There are many norm tournaments taking place in India these days. However, there is a catch here. Even in the A-category events players with extremely low rating are included so that they get a chance to compete in the same events as grandmasters and best players of the country. While this is an excellent thought for the lower rated players, for the higher rated players, this turns out to be a huge bane. Making norms when facing such lower rated opponents becomes next to impossible. However, IIFLW 2018-19 decided to conduct a tournament with a difference. In the A-category, Indian players above the rating of 2100 were only allowed. The result? Five players made their norms. In this article IM Nisha Mohota thanks the sponsors IIFLW and organizer Praful Zaveri for keeping a strict cut-off. 

This article was initially published on Nisha's blog "Through the eyes of Nisha" and has been republished here with her permission

EKA-IIFL Wealth 4th Mumbai International Chess Tournament- setting new standards!

By IM Nisha Mohota


India's commercial capital, Mumbai, (formerly known as Bombay) happens to be one of my favorite cities. The weather is warm, the people more so! It's a city where you can live life the way you want. People work hard on the weekdays and enjoy harder during the weekends. It's a happening city where (as the famous Anupam Kher would say) "kuch bhi ho sakta hai!" (anything can happen!). An ordinary man can turn a star overnight and a star can come down to the streets in no time - such is Aamchi (our) Mumbai! I believe in wonders, so such cities full of possibilities attract me!

Mumbai - the city of dream, the city of speed! 

It was around the end of November.
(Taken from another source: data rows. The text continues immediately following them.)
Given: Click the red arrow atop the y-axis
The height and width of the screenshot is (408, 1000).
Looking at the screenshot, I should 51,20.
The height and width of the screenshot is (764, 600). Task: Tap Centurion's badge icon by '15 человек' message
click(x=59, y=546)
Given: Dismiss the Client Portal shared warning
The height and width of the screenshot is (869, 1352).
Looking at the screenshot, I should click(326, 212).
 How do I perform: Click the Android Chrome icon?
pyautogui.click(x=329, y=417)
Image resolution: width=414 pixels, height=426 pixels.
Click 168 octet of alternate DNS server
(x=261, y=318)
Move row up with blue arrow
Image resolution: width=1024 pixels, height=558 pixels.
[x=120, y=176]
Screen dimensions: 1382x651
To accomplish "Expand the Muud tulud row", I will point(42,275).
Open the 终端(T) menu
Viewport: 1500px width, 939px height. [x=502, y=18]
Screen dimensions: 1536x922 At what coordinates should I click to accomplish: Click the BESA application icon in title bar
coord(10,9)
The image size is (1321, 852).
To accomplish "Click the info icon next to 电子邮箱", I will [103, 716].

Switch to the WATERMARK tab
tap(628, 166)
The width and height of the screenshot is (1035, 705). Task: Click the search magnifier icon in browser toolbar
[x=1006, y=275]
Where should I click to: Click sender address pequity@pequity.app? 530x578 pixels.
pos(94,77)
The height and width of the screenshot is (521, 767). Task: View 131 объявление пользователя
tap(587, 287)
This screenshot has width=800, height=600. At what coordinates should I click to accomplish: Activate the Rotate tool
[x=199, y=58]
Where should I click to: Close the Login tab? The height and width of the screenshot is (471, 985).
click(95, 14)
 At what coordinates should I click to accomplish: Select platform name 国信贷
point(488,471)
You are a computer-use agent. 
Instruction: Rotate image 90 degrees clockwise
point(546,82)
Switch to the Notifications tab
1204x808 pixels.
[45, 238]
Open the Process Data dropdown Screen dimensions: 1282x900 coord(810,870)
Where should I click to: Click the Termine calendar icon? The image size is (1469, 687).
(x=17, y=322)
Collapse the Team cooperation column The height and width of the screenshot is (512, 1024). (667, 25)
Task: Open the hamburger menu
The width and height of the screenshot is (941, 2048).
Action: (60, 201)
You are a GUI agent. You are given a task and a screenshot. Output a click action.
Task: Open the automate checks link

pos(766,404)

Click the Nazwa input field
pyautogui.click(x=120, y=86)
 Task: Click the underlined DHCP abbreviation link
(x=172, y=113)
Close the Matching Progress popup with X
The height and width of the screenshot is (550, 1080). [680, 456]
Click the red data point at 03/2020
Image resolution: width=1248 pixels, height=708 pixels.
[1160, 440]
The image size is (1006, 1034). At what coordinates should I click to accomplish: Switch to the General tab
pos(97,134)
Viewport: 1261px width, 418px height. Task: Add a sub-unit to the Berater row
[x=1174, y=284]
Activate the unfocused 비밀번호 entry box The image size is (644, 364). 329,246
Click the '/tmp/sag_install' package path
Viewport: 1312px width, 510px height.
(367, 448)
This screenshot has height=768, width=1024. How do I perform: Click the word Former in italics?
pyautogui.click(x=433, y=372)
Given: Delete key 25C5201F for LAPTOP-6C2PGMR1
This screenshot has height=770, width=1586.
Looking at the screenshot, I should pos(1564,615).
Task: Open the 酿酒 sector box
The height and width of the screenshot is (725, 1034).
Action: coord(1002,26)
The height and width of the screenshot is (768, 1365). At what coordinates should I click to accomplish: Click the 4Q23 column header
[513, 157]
I had just returned from my Senior Women Nationals and had been browsing through different tournament dates and circulars. The IIFL Mumbai International Chess tournament circular caught my attention. I have known the organiser, Praful Zaveri, for more than two decades now - he had been very supportive at the time of my recruitment in my first office, Life Insurance Corporation of India, back in the year 2000! Obviously I had great faith in Praful's organisational abilities and so I looked further in the circular. Something caught my eyes.

The list of prizes 

I rubbed my eyes! Did I read it right? The best female prize was Rs.75,000/-! (around 925 euros!). That moment it seemed to me that this IIFL Wealth Mumbai Chess was the Indian version of Gibraltar International Chess Festival! Gibraltar was the first tournament to point out that for every successful tournament, there has to be good women prizes and participation of women players! No wonder, today Gibraltar is the most sought-after tournament in the world! I was extremely happy to see the women prizes in the IIFL Mumbai circular. I have always felt that more than anything else, women need respect and encouragement, in personal life and in the professional field. The prize money for women here catered to both the needs!


IIFL Wealth Mumbai International Chess has been setting new standards since its inception! At first, the organisational novelty of introducing a tournament for the under-13 section was a bold and interesting idea back in 2015! To be honest, if young aspirants ask me for recommendations for tournaments in India, I would land in a difficult situation. But not any more! Yes, there are many tournaments below 1400 or below 1600 rating or you might play the open and improve - that's what I did as a kid! However, one needs to understand that not every kid is a Pragg or Nihal or Gukesh. Many kids are talented in general but need some special motivation to keep them glued to chess. When I was a kid, what worked for me was that I was better than the rest and that motivated me to enjoy chess more! I feel the under-13 section of the tournament is a great platform for aspiring kids - awesome prizes, one round a day, presence of the cream of Indian chess youngsters, international hall and standards!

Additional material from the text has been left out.